Rewrite the rows beginning at the line that contains "The image size is (801, 1512)." and ending with the line that contains "(x=107, y=929)", replacing "Project panel" with "Timeline panel" and changing nothing else. Omit the pictures from your answer.
BEGIN Material
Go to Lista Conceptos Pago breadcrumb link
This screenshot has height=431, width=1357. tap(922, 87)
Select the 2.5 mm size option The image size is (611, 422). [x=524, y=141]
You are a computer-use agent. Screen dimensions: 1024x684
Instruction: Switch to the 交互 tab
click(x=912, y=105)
END Material
BEGIN Material
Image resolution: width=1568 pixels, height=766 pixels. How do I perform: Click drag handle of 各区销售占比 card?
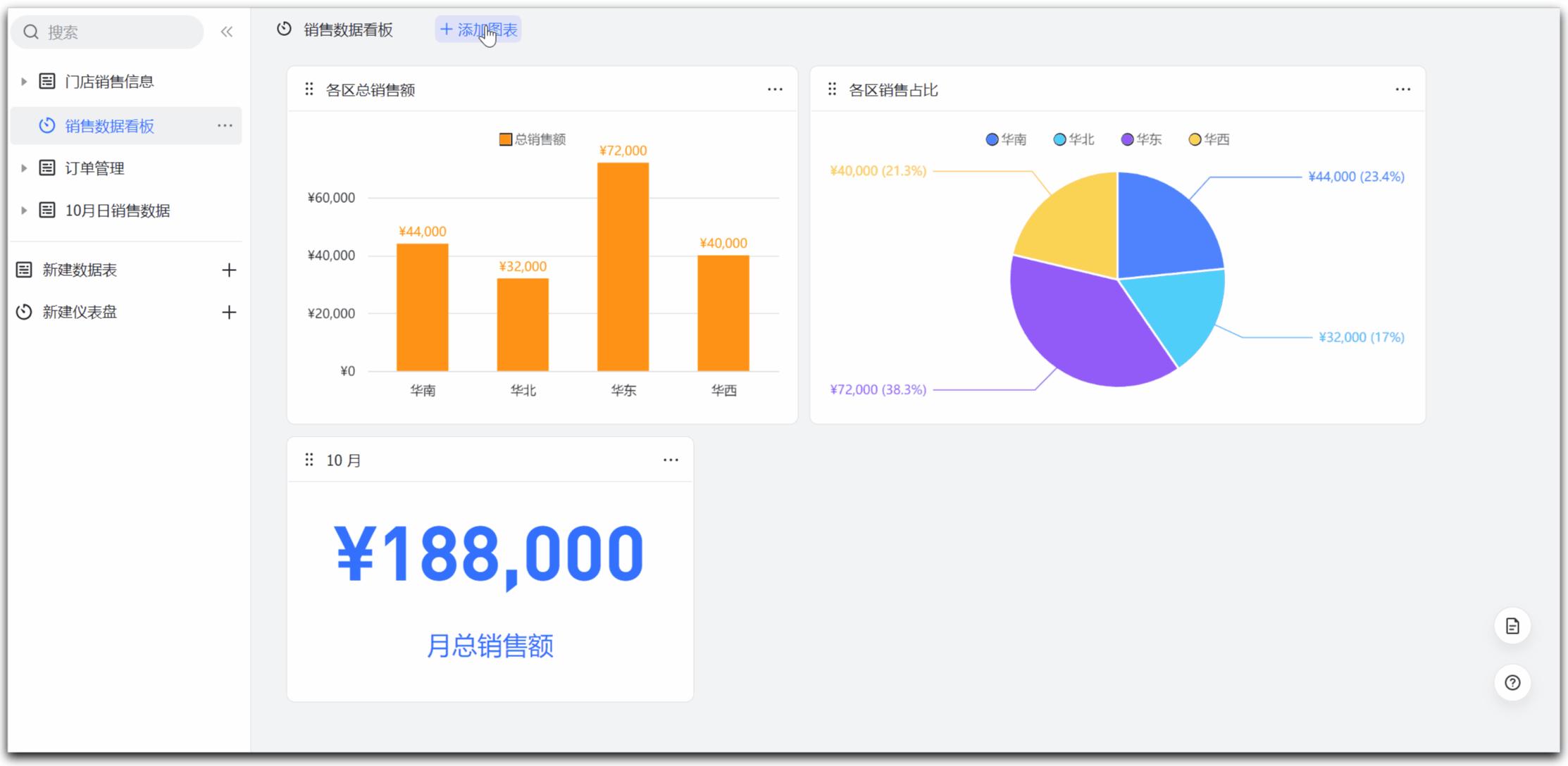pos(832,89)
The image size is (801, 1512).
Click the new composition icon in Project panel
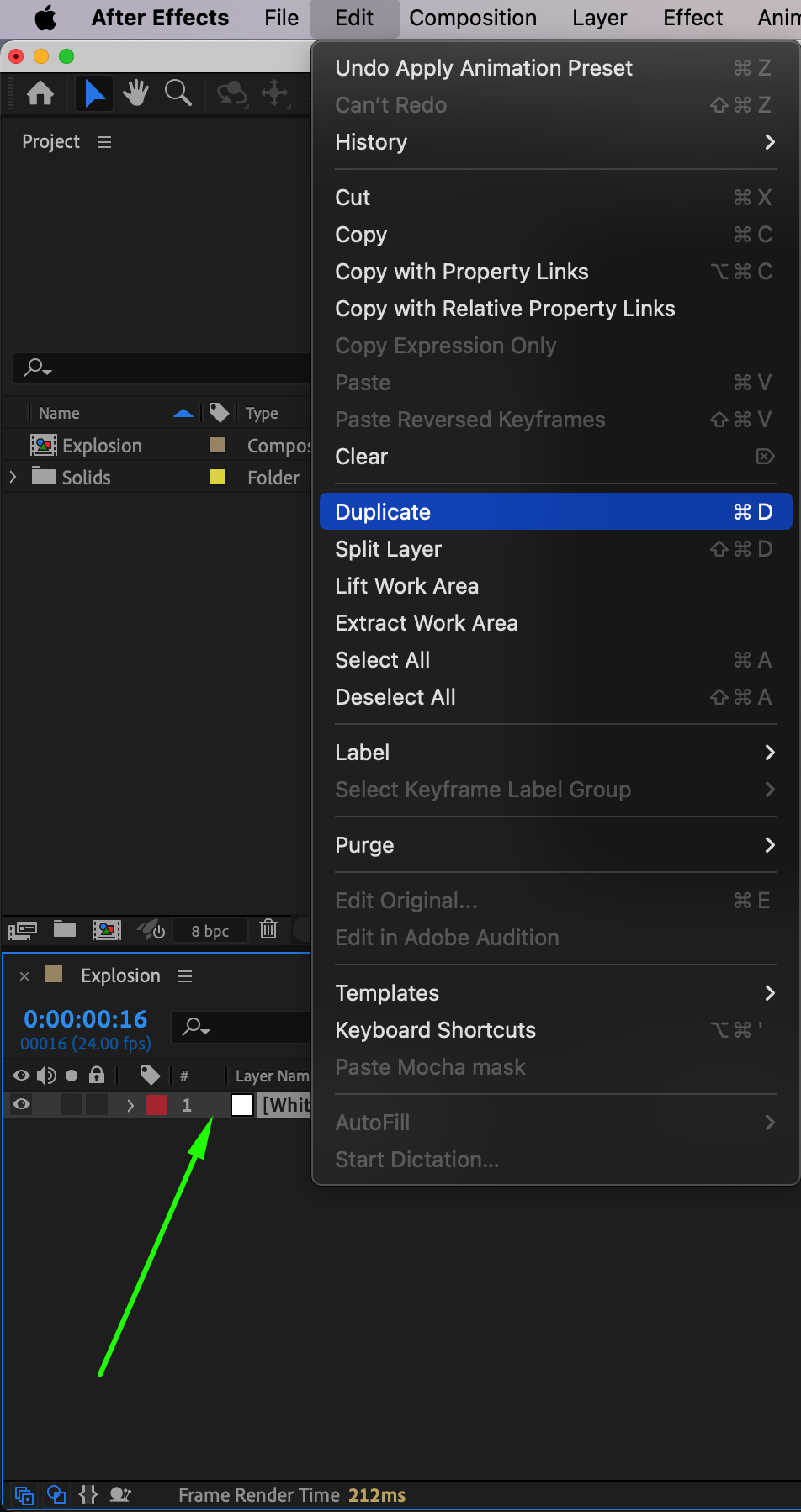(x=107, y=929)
END Material
Correct answer |
The image size is (801, 1512).
Click the new composition icon in Timeline panel
(x=107, y=929)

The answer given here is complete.